Copy every line of the material below word for word, keeping its order and line breaks.

─── Available records ───

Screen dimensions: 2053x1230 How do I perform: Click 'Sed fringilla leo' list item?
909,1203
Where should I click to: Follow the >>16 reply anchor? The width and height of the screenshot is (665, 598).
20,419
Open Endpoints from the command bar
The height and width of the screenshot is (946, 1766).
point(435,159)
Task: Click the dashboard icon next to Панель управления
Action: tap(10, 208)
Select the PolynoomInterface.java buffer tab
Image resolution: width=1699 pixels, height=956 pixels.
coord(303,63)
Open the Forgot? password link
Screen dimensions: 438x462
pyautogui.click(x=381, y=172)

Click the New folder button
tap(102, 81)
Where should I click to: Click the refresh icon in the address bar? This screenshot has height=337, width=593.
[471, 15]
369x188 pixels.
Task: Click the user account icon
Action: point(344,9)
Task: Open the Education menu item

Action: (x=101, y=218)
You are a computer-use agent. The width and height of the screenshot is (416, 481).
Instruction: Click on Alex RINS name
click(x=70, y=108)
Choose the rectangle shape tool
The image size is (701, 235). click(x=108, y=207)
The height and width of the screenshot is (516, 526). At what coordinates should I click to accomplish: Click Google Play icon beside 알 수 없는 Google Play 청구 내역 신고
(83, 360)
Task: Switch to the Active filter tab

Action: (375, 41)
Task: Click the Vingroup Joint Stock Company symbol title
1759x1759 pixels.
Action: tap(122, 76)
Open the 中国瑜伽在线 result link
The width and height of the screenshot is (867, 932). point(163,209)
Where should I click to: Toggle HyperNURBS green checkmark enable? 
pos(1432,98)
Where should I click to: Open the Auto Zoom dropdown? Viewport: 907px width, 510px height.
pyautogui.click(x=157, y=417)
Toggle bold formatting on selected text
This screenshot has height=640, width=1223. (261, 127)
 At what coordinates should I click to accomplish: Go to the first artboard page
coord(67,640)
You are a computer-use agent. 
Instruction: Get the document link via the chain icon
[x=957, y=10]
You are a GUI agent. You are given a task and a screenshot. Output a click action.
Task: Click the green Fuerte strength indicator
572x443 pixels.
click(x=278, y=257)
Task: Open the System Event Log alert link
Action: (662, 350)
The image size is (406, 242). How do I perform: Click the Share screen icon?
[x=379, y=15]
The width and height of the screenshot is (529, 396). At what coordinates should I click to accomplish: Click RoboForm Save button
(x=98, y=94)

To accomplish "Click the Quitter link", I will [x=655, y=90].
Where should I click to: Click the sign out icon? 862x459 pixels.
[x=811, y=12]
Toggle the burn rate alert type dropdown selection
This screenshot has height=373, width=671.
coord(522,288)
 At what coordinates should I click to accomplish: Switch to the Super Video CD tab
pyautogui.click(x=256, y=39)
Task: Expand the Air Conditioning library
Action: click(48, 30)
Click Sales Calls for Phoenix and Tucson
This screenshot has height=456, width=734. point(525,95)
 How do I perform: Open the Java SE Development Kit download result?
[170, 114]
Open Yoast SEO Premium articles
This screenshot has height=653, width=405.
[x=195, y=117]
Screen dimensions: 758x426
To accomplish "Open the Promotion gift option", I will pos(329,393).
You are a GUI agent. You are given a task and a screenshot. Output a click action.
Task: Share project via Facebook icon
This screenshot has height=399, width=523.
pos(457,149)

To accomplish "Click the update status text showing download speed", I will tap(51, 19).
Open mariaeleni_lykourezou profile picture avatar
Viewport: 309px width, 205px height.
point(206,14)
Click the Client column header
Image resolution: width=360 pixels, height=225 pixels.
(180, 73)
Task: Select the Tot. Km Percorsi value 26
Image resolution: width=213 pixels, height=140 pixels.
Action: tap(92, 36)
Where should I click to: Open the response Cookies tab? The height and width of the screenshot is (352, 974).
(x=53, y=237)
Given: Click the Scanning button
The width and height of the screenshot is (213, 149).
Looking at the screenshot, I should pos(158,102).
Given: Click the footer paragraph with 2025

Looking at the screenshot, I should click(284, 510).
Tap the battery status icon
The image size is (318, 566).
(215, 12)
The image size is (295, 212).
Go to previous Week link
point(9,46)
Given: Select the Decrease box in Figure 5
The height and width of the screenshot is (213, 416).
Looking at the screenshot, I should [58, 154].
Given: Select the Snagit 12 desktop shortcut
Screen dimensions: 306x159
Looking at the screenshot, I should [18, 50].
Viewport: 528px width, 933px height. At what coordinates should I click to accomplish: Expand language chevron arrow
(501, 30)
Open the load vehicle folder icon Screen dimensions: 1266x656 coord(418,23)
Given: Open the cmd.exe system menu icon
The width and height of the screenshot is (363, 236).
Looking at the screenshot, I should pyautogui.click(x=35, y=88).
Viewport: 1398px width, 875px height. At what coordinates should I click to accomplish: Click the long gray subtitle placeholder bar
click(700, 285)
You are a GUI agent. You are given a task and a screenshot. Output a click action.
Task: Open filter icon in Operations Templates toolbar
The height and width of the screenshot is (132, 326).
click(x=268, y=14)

───

Task answer:
Screen dimensions: 2053x1230 How do I perform: Click 'Sed fringilla leo' list item?
909,1203
Where should I click to: Follow the >>16 reply anchor? The width and height of the screenshot is (665, 598).
20,419
Open Endpoints from the command bar
The height and width of the screenshot is (946, 1766).
point(435,159)
Task: Click the dashboard icon next to Панель управления
Action: tap(10, 208)
Select the PolynoomInterface.java buffer tab
Image resolution: width=1699 pixels, height=956 pixels.
coord(303,63)
Open the Forgot? password link
Screen dimensions: 438x462
pyautogui.click(x=381, y=172)

Click the New folder button
tap(102, 81)
Where should I click to: Click the refresh icon in the address bar? This screenshot has height=337, width=593.
[471, 15]
369x188 pixels.
Task: Click the user account icon
Action: point(344,9)
Task: Open the Education menu item

Action: (x=101, y=218)
You are a computer-use agent. The width and height of the screenshot is (416, 481).
Instruction: Click on Alex RINS name
click(x=70, y=108)
Choose the rectangle shape tool
The image size is (701, 235). click(x=108, y=207)
The height and width of the screenshot is (516, 526). At what coordinates should I click to accomplish: Click Google Play icon beside 알 수 없는 Google Play 청구 내역 신고
(83, 360)
Task: Switch to the Active filter tab

Action: (375, 41)
Task: Click the Vingroup Joint Stock Company symbol title
1759x1759 pixels.
Action: tap(122, 76)
Open the 中国瑜伽在线 result link
The width and height of the screenshot is (867, 932). point(163,209)
Where should I click to: Toggle HyperNURBS green checkmark enable? 
pos(1432,98)
Where should I click to: Open the Auto Zoom dropdown? Viewport: 907px width, 510px height.
pyautogui.click(x=157, y=417)
Toggle bold formatting on selected text
This screenshot has height=640, width=1223. (261, 127)
 At what coordinates should I click to accomplish: Go to the first artboard page
coord(67,640)
You are a computer-use agent. 
Instruction: Get the document link via the chain icon
[x=957, y=10]
You are a GUI agent. You are given a task and a screenshot. Output a click action.
Task: Click the green Fuerte strength indicator
572x443 pixels.
click(x=278, y=257)
Task: Open the System Event Log alert link
Action: (662, 350)
The image size is (406, 242). How do I perform: Click the Share screen icon?
[x=379, y=15]
The width and height of the screenshot is (529, 396). At what coordinates should I click to accomplish: Click RoboForm Save button
(x=98, y=94)

To accomplish "Click the Quitter link", I will [x=655, y=90].
Where should I click to: Click the sign out icon? 862x459 pixels.
[x=811, y=12]
Toggle the burn rate alert type dropdown selection
This screenshot has height=373, width=671.
coord(522,288)
 At what coordinates should I click to accomplish: Switch to the Super Video CD tab
pyautogui.click(x=256, y=39)
Task: Expand the Air Conditioning library
Action: click(48, 30)
Click Sales Calls for Phoenix and Tucson
This screenshot has height=456, width=734. point(525,95)
 How do I perform: Open the Java SE Development Kit download result?
[170, 114]
Open Yoast SEO Premium articles
This screenshot has height=653, width=405.
[x=195, y=117]
Screen dimensions: 758x426
To accomplish "Open the Promotion gift option", I will pos(329,393).
You are a GUI agent. You are given a task and a screenshot. Output a click action.
Task: Share project via Facebook icon
This screenshot has height=399, width=523.
pos(457,149)

To accomplish "Click the update status text showing download speed", I will tap(51, 19).
Open mariaeleni_lykourezou profile picture avatar
Viewport: 309px width, 205px height.
point(206,14)
Click the Client column header
Image resolution: width=360 pixels, height=225 pixels.
(180, 73)
Task: Select the Tot. Km Percorsi value 26
Image resolution: width=213 pixels, height=140 pixels.
Action: tap(92, 36)
Where should I click to: Open the response Cookies tab? The height and width of the screenshot is (352, 974).
(x=53, y=237)
Given: Click the Scanning button
The width and height of the screenshot is (213, 149).
Looking at the screenshot, I should pos(158,102).
Given: Click the footer paragraph with 2025

Looking at the screenshot, I should click(284, 510).
Tap the battery status icon
The image size is (318, 566).
(215, 12)
The image size is (295, 212).
Go to previous Week link
point(9,46)
Given: Select the Decrease box in Figure 5
The height and width of the screenshot is (213, 416).
Looking at the screenshot, I should [58, 154].
Given: Select the Snagit 12 desktop shortcut
Screen dimensions: 306x159
Looking at the screenshot, I should [18, 50].
Viewport: 528px width, 933px height. At what coordinates should I click to accomplish: Expand language chevron arrow
(501, 30)
Open the load vehicle folder icon Screen dimensions: 1266x656 coord(418,23)
Given: Open the cmd.exe system menu icon
The width and height of the screenshot is (363, 236).
Looking at the screenshot, I should pyautogui.click(x=35, y=88).
Viewport: 1398px width, 875px height. At what coordinates should I click to accomplish: Click the long gray subtitle placeholder bar
click(700, 285)
You are a GUI agent. You are given a task and a screenshot. Output a click action.
Task: Open filter icon in Operations Templates toolbar
The height and width of the screenshot is (132, 326).
click(x=268, y=14)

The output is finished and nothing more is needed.